After spending 15 minutes sitting in the chauffeurs' lounge at Sandton's swanky Michelangelo Hotel - and wondering why it is so draughty, busy and noisy, and what is keeping my guest - finally I am guided to the actual reception, which is attractive and for which one must take a lift to the first floor.
To my embarrassment, Thami Mbele, the national executive of GE Southern Africa, has been waiting for me. But it is only a couple of minutes, the inconvenience quickly forgotten as attentive waiters show us to our table at the Piccolo Mondo restaurant.
Mbele says he often has meetings at the Michelangelo, a more convenient rendezvous than GE Southern Africa's head office in Midrand. He orders lamb knuckle and I linguine alla marinara.
Mbele became national executive in early 2009 after a spell at BAE Systems, which manufactures military vehicles, and before that, at Eskom and Sasol.
After our chat it strikes me that he is probably the kind of candidate headhunters dream about: with a solid grounding in his chosen field, mechanical engineering - in both the engineering and manufacturing industries. He is also an extroverted people's person and could probably sell oil to Opec.
His path to engineering was laid during the late 1980s when he was in matric and Sasol offered him a bursary, he says. Leaving his home in Soweto, he went to the then University of Natal in Durban before a stint in Sasolburg to fulfil his bursary requirements. "Sasolburg was the only town where the HNP had a seat," he says. "Living there had its challenges."
He left Sasol in 1994 for Eskom's Hendrina power station near Middelburg in Mpumalanga. Offered the position of production manager at the age of 24, he "took the challenge". With responsibilities covering maintenance, people management and a plant refurbishment, Mbele had his hands full. He left to join BAE and then had the opportunity to work for Bosch in Germany. The first three months in the cold country, with its unfamiliar customs, were "horrible", he says, but he learnt the language and stayed for two years. Then it was back to BAE before GE came knocking.
"I wasn't sure I wanted the job; I had a perception of GE as this huge corporation where the wheels turn slowly." He was also wary of former CEO Jack Walsh's famous "top and bottom 10" policy where every year's poorest performers were shown the door. But he is glad he accepted because "I now have my dream job, one with breadth and depth that involves people, products and making a difference in ordinary lives".
Many of GE's projects have a social responsibility component, he says. These range from energy and infrastructure supply to water purification processes, financial projects, health care and subsidised training on GE equipment.

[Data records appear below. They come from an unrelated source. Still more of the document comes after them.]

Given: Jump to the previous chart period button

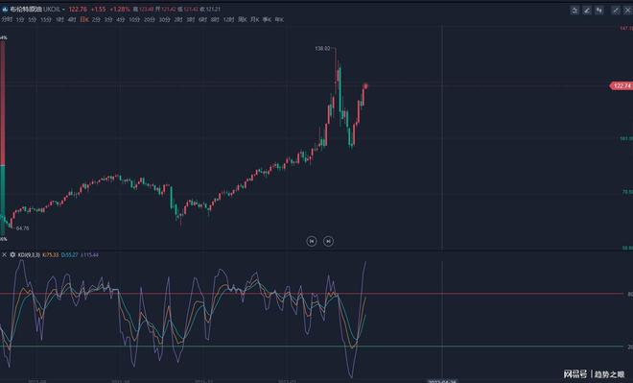Looking at the screenshot, I should [x=312, y=241].
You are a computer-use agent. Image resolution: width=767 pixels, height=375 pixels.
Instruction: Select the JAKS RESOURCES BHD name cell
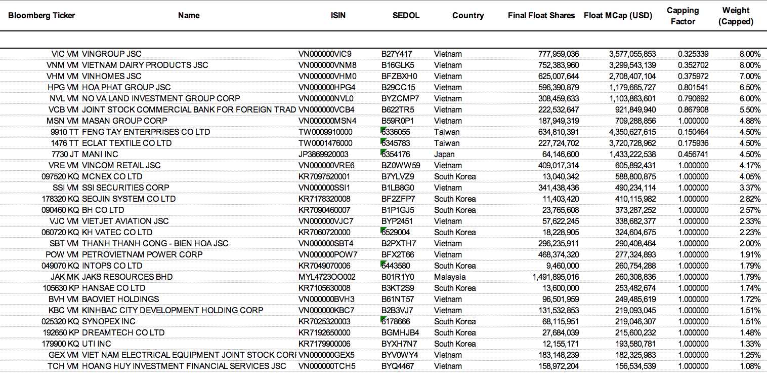click(x=127, y=277)
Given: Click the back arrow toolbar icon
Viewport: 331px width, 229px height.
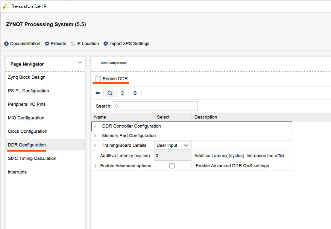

Concerned more with relationship building and setting the vision than with day-to-day operations, his position is an overarching role, says Mbele, and entails being something of a "corporate ambassador". "My brief is to grow the business in this region, to find solutions and build relationships so that GE can venture into the public and private sectors. Partnerships are very important."
His day begins at 5.30 am in the gym and he's in the office at 7.30 am. "For the first five hours I am finding out what has happened in the world during the past 12 hours, and how it will affect us locally. Then it is meetings - with customers and in-house. I stay away from operations; I need to be five steps ahead."